> **选段**
§
[原创中文翻译]symfony askeet24:第二十一天,创建搜索引擎。

October 10, 2007 – 7:53 pm

[欢迎转载,转载请注名出处http://symfony.net.cn。本文英文版权归symfony官方网站所有]

How to build a search engine?

怎么创建一个搜索引擎呢?

The most popular suggestion about the 21st day addition proved to be a search engine.

第二十一世纪最流行的是互联网搜索引擎。

If the Zsearch extension (a PHP implementation of the Lucene search engine from Apache) had already been released by Zend, this would have been a piece of cake to implement. Unfortunately, Zend seems to take longer than expected to launch their PHP framework, so we need to find another solution.

如果Zend已经发布了Zsearch搜索引擎(apache下用PHP实现的一个搜索引擎),用PHP构建搜索引擎的蛋糕就等于少了一片。遗憾的是(我看作者是暗自高兴),Zend似乎还要花很长时间来研究他的PHP框架,所以我们使用其他方法来构建我们的搜索引擎。

Integrating a foreign library (like, for instance, mnoGoSearch) would probably take more than one hour, and lots of custom adaptations would be necessary to obtain a good result for the askeet specific content. Plus, foreign search libraries are often platform or database dependant, and not all of them are open-source, and that’s something we don’t want for askeet.
§
> **题目 1**
把选段中的一部分重抄一遍,从含有“怎么创建一个搜索引擎呢?”的地方开始,抄到“他方法来构建我们的搜索引擎。”为止。
> **题目 2**
接着这篇讲创建搜索引擎的选段往下写,从它最后一句之后续起。
以下条目与选段内容毫无关系。

> **展示数据**
§
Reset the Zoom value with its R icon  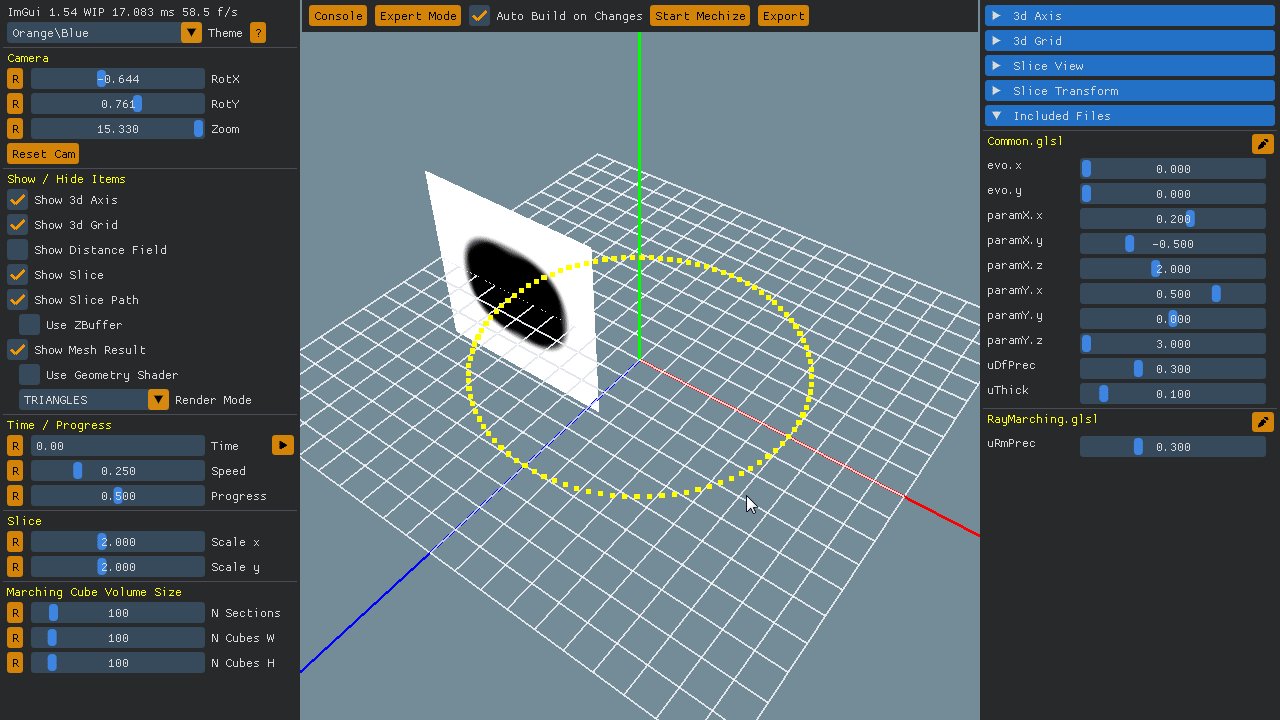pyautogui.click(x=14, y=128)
§
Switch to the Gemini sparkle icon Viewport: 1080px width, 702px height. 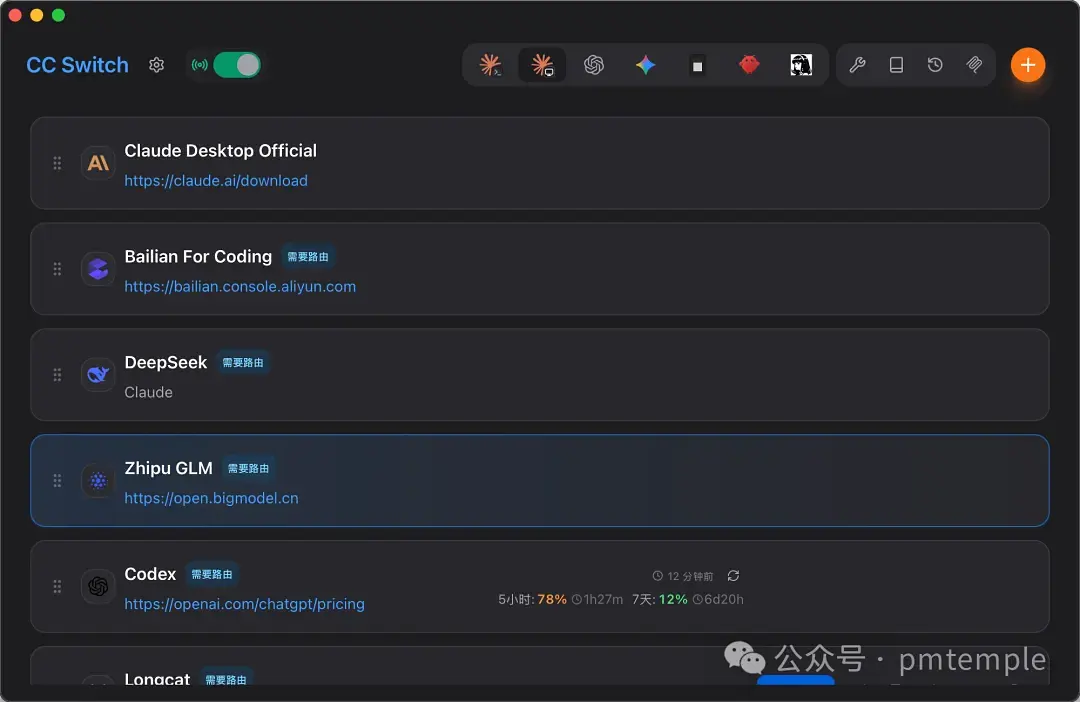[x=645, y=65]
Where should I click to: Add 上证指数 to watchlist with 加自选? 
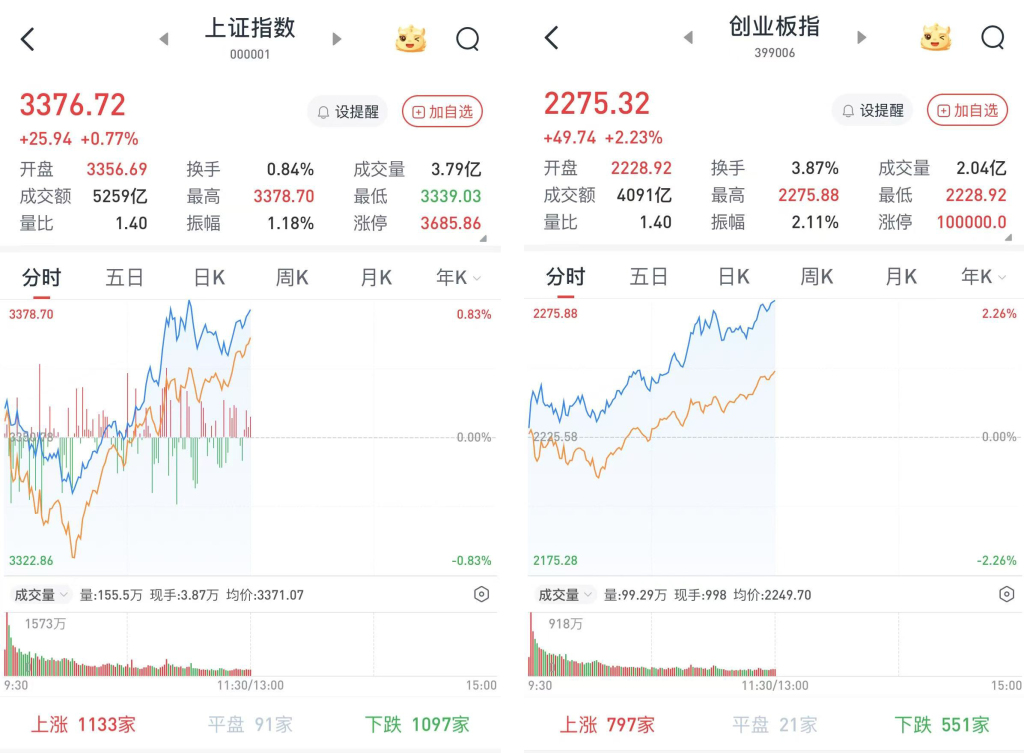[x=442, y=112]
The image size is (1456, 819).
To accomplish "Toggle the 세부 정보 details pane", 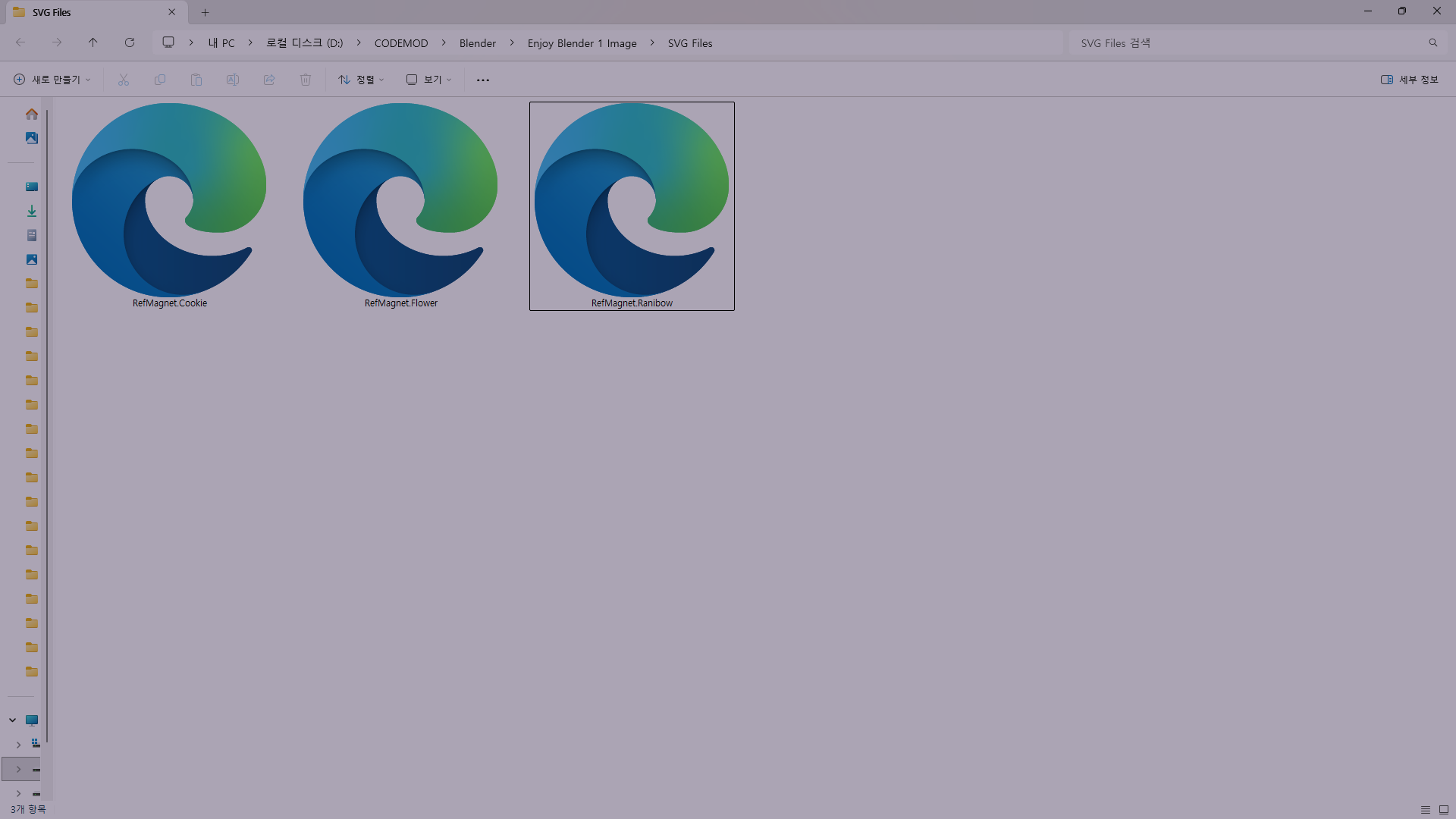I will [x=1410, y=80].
§
> **练习结果 1**
怎么创建一个搜索引擎呢?

The most popular suggestion about the 21st day addition proved to be a search engine.

第二十一世纪最流行的是互联网搜索引擎。

If the Zsearch extension (a PHP implementation of the Lucene search engine from Apache) had already been released by Zend, this would have been a piece of cake to implement. Unfortunately, Zend seems to take longer than expected to launch their PHP framework, so we need to find another solution.

如果Zend已经发布了Zsearch搜索引擎(apache下用PHP实现的一个搜索引擎),用PHP构建搜索引擎的蛋糕就等于少了一片。遗憾的是(我看作者是暗自高兴),Zend似乎还要花很长时间来研究他的PHP框架,所以我们使用其他方法来构建我们的搜索引擎。

> **练习结果 2**
使用外部的类库(例如,mnoGoSearch)开发需要花费超过一小时时间,许多的自定义修改会变得很有必要,因为askeet的内容特别而且多。另外,外部search类库通常需要数据库和平台支持,他们并不全是开源免费的,这可不是我们的askeet开发想要的。

The MySQL database offers a full-text indexation and search for text content, but it is restricted to MyISAM tables. Once again, basing our search engine on a database-specific component would limit the possible uses of the askeet application, and we want to do everything to preserve the large compatibility it has so far.

mysql数据库提供了全文索引和文本搜索功能,但只限制在MyISAM格式的表里使用。进一步说,基于数据库的搜索功能会限制askeet的搜索功能实现,会碰到很多兼容性问题。

The only alternative left is to develop a full-text PHP search engine by ourselves. And we have less than one hour, so we’d better get started.

最后剩下的事就是我们自己开发全文搜索的PHP搜索引擎了。剩下的时间不超过一个小时了,我们最好快开始。

Word index

文字索引

The first step is to build a search index. The index can be seen as a table indexing all occurrences of a particular word. For example, if question #34 has the following characteristics:

第一步是建立搜索索引表。索引可以被看成一个数据表,存储了一些特定的字符。例如,下面的问题#34是这样的:

Title: What is the best Zodiac sign for my child?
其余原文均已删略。